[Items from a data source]
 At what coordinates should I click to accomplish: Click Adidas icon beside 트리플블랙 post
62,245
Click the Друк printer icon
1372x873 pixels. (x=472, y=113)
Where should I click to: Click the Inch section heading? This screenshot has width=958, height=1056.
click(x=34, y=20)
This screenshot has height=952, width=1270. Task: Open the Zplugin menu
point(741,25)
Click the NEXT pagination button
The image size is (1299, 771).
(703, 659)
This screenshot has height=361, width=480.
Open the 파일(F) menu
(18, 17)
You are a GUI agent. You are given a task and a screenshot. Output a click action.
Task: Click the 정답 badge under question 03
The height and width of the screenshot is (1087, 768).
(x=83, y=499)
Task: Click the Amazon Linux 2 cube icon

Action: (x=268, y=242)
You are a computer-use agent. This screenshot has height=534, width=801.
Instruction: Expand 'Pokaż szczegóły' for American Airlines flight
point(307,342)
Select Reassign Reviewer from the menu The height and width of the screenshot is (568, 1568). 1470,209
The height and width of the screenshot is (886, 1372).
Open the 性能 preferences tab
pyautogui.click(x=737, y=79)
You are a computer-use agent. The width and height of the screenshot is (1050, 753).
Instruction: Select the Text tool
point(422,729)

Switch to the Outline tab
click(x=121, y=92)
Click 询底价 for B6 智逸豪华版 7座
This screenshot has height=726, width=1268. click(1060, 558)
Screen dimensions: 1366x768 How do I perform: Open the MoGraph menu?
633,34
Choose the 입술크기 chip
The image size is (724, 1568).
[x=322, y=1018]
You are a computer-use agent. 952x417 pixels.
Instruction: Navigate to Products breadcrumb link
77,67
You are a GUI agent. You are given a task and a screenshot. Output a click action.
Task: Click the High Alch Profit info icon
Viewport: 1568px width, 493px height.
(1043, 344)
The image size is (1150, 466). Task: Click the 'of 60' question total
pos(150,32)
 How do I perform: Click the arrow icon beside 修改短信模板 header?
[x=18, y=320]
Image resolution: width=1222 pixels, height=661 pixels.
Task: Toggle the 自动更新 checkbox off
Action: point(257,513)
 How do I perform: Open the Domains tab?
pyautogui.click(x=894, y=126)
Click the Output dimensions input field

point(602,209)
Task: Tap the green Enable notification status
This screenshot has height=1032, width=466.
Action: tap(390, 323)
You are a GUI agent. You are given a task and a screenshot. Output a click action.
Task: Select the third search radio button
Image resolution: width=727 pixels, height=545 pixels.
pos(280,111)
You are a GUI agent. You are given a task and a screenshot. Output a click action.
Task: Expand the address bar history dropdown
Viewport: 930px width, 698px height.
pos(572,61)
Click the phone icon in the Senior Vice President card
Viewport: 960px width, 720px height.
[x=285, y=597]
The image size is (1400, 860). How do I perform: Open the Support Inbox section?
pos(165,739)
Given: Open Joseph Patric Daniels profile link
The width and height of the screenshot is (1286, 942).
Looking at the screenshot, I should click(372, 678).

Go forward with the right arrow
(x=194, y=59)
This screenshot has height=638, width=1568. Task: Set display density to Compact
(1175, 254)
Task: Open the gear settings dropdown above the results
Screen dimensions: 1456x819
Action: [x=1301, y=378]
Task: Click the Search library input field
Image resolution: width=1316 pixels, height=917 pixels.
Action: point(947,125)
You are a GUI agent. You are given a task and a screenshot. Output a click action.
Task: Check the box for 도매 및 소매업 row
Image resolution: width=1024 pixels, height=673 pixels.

### WHAT THE EXERCISE ASKS
Pick out every line of the material above that contains the word "This", and copy each one in full.

### RESULT OF THE TASK
Where should I click to: Click the Inch section heading? This screenshot has width=958, height=1056.
This screenshot has height=952, width=1270. Task: Open the Zplugin menu
This screenshot has height=361, width=480.
You are a computer-use agent. This screenshot has height=534, width=801.
This screenshot has height=726, width=1268. click(1060, 558)
This screenshot has height=1032, width=466.
This screenshot has height=638, width=1568. Task: Set display density to Compact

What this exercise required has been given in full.